Funny cultural contrast moment:
Yesterday, in Wellness Class, we were watching an episode of “Freaks and Geeks” called “Kim Kelly Is My Friend” in which Kim tells Lindsay that she will pick her up for dinner at 5:30 p.m. “5:30?” one of the Spanish kids yelled out in disbelief. “Why so early?” The American kids admitted that it was true… that the latest they eat is 6:00 p.m. Many Spaniards still have two more hours of work at 6:00 p.m. – certainly anyone who works in a shop is there until at least 8:00 p.m.
So I was saying that ours is a normally peaceful home in which there is no “Puta” name-calling and where everyone is tucked safely into bed and fast asleep by midnight. It’s a nice life, safe and perhaps a tad boring from the outside but this week, however, there has been nothing but Drama, Drama, Drama.

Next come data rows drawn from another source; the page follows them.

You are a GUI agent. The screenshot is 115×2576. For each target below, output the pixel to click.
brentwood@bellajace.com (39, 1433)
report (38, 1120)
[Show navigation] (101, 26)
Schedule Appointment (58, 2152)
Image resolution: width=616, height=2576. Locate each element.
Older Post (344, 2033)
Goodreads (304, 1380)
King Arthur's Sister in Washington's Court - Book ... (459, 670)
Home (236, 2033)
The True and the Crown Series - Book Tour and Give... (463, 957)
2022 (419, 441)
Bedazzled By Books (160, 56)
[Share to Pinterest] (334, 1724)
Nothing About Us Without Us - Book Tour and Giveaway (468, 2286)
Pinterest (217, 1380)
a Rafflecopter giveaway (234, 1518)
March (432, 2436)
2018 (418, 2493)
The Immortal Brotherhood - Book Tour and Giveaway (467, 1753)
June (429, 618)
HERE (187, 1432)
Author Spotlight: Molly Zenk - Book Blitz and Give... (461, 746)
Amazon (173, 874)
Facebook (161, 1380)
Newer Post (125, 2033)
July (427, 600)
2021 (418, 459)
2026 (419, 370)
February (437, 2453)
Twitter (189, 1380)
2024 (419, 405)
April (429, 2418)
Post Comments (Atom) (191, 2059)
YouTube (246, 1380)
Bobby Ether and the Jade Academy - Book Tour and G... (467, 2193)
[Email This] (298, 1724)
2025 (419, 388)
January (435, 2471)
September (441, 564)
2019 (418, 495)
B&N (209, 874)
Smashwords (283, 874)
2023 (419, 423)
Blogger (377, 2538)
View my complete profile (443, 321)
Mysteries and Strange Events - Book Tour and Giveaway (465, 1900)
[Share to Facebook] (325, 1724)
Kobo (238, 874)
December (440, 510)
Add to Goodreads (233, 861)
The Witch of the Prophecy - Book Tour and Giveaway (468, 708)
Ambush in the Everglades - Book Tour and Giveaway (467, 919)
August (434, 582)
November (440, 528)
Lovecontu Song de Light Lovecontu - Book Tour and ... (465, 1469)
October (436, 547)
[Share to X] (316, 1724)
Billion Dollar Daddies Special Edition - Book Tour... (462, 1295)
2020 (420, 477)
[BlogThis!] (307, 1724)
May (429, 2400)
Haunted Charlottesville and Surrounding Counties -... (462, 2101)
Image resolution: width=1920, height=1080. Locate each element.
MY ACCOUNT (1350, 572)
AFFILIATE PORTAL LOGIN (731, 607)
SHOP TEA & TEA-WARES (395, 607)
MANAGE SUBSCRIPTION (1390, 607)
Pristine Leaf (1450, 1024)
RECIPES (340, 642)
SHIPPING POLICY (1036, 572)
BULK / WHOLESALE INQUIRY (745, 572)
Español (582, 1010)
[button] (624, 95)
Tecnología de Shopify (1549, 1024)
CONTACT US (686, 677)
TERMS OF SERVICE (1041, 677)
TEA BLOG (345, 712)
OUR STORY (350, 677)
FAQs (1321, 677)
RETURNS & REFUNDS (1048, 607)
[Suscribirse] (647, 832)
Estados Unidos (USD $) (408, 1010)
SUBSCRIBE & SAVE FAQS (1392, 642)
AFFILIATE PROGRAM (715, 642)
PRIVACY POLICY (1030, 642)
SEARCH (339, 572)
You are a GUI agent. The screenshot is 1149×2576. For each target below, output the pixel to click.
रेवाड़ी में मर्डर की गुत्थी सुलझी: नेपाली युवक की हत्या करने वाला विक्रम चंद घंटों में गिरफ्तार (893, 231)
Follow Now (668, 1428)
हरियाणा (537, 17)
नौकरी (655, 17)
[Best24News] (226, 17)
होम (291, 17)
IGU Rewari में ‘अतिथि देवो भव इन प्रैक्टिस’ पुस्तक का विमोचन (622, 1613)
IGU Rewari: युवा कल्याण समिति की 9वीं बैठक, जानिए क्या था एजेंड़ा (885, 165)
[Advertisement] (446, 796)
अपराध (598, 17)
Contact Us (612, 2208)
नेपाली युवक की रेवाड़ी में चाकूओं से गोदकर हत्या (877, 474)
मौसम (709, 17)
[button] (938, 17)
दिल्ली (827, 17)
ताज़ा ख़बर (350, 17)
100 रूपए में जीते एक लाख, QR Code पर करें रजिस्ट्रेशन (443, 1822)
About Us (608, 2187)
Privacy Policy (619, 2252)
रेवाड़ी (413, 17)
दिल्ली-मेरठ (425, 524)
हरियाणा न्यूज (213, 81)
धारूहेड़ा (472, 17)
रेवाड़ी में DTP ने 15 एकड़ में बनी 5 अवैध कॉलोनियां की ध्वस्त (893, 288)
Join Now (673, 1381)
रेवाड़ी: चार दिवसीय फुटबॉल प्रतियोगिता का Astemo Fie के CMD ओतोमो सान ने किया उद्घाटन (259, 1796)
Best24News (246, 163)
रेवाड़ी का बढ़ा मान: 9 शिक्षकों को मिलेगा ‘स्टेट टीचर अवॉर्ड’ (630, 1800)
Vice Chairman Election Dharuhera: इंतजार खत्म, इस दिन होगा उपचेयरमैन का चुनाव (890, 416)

Well, mostly, it’s been Drama, Drama, Drama for DP who has just learned that he will be teaching only arts and technology integration next year. In his second year at the school, and in the second year of the Drama program that he developed, he will become the only Drama teacher at our school, teaching students in grades 6 through 10. He has also pitched a couple of arts electives and will direct a school play.
We both love our work as educators and get charged up from working in schools. When a school is healthy, there is no place on the planet that is more fun to spend the better part of each day. Healthy schools are brimming with teachers who know their own strengths and weaknesses well enough to choose the right work within the field of education. Administrators must also see those strengths and weaknesses and provide faculty with opportunities to change directions. Finally, there must be opportunity in the school for teachers to move into new roles for which they are better suited. That’s tricky as the job for which you are “perfect” might already be filled by someone who has been in the job for 10 years or who is a close personal friend of your head of school.
All of DPs stars became aligned this year after he got serious about being SO done with the soul-smashing marking-load of an English teacher. He pitched his dream job to our Director who was wildly supportive of DPs request to change school-teaching gears; this Director is definitely the right leader at the right time. The Director and Principal were then able to create this job (one that has never existed at our school) and that fact is nothing short of miraculous, given that they made this change without hiring another staff member.
So DP will be teaching Drama, Film and helping other teachers integrate technology into their classrooms. Cool, no?
This also means that we will be in Barcelona for two more years… both of us in jobs for which we are really well suited.
When she appeared on “Inside the Actors Studio” Barbra Streisand quoted the philosopher Goethe as having said, “At the moment of commitment, the universe conspires to assist you.” Thank you, universe!